16. Find a tax adviser

  • Grant your tax adviser power of attorney do the following:
    • Get help to complete the Fragebogen zur steuerlichen Erfassung (tax registration questionnaire); and
    • Ask for advice on the different tax implications for your company

NB. Start the selection process early. You want to get a feel for your tax adviser. A good one can make sure your tax registration questionnaire is accepted by the tax office. Remember, no tax registration, no invoices. No invoices, no income.

PS. Before you begin setting up your business, think about getting a tax adviser to help you understand the tax implications of the different legal structures in Germany. If legal liability isn’t a must then find out how much money it would cost you to maintain a non-incorporated business vs. an incorporated one. Corporations generally have a lower tax rate but cost a lot to maintain (ie, bookkeeping and tax returns fees are much higher).



17. Submit your trade registration form to your local Gewerbeamt


Tip: If you’re setting up a business in Berlin or Hessen it can complete the registration online in English.

18. Make sure you have your company’s Tax ID (Ust.-ID) from the Finanzamt (tax office)

  • You need this to make your invoices valid!

++++

Objectives:
**1.** In the steps for setting up a business in Germany, in which two places can trade registration be completed online in English?
**2.** Extend the steps for setting up a business in Germany, picking up after their final line.

(Rows showing where targets appear)
++++

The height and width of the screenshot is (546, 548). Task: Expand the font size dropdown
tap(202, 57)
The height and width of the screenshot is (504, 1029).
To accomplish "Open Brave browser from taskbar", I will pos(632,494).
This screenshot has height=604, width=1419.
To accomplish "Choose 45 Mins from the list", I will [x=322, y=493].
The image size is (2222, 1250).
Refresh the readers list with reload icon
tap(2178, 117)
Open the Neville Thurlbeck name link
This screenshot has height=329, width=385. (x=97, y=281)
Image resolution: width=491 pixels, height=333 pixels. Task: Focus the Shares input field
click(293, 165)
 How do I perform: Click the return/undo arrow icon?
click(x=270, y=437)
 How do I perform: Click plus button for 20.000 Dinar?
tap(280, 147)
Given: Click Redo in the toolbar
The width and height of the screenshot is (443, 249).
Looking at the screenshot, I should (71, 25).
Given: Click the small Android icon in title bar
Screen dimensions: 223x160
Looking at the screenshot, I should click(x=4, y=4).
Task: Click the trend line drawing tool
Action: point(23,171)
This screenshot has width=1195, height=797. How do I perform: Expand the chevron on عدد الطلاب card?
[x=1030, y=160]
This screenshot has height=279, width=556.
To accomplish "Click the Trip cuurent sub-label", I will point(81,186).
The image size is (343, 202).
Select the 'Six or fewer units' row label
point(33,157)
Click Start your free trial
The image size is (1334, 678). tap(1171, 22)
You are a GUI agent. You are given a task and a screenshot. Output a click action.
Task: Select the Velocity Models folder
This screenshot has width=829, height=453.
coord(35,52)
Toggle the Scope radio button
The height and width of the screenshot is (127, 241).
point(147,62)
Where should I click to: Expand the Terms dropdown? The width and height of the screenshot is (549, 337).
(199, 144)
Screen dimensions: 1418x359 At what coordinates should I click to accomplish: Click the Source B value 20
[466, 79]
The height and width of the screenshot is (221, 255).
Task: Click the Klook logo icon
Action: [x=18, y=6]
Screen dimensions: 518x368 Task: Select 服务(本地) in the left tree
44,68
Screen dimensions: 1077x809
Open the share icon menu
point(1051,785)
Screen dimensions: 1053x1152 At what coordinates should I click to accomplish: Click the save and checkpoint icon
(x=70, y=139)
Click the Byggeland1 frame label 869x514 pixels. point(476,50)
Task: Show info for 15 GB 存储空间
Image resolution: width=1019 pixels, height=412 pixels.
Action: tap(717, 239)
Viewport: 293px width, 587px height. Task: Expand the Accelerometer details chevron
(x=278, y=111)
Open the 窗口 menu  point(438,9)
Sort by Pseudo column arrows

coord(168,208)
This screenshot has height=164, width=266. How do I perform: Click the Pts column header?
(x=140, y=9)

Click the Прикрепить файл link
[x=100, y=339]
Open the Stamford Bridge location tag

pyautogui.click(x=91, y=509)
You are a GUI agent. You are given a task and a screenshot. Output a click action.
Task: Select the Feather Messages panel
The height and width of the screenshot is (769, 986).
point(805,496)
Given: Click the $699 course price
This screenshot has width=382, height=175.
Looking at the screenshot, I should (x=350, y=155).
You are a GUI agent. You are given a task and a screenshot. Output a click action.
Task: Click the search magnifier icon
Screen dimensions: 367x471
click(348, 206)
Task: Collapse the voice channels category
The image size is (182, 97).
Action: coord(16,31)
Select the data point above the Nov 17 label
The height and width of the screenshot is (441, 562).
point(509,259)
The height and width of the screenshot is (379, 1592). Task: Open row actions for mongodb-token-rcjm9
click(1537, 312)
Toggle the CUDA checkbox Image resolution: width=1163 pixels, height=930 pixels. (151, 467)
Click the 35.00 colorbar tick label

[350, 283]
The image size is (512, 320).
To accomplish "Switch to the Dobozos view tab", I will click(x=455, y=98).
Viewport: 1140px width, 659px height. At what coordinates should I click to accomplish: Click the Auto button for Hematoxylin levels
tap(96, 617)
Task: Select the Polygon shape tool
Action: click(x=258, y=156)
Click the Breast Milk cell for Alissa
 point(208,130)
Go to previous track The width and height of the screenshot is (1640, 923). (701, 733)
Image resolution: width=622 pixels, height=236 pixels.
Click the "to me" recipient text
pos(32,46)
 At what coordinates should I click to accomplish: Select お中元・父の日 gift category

++++

The results:
**1.** Berlin and Hessen.

**2.**
19. Get the right insurance for your business and as an expatriate

  • When moving to Germany there are many different insurances that are mandatory as well as desirable for both your business and you as an individual. The bureaucracy is complex and the choices are broad. You need a partner on the ground in Germany to discover the policies that are the best fit for you and your enterprise.

Shameless plug: We can talk you through all the different expat insurances you need.


20. Register with the Transparency Register

Due to a EU directive aimed at combating money laundry, most companies now have to register with the Transparenzregister (the German Transparency Register). This step in the company formation process is slightly less annoying because it can easily be done online.

You can now start doing business.
But, the fun doesn’t stop here. You still need to set up:

20. Buchhaltung (bookkeeping)

  • Find a firm to do the bookkeeping for you and integrate it into your operations. Make sure you ask the right questions to get a better idea if a prospective firm is a good fit for you and will deliver a quality service:
    • How are their fees structured?
      Do they charge based annual turnover or ingoing and outgoing transactions? Depending on your business model this is a crucial question that will determine the financial viability of the firm’s services for your business.
    • What kind of software do they use?
      The industry standard is Datev and is a good indicator of how professional their services are. Agenda is also a reputable brand that you can trust.
    • What is the process of delivering invoices and transaction receipts?
      A straightforward and easy to follow system should be in place. Steer clear of any firm that gets you to categorise or designate this kind of documentation.


  • Set up a DIY-Bookkeeping system (make sure it’s foolproof and accepted by your tax adviser to avoid an accounting nightmare at the end of the year).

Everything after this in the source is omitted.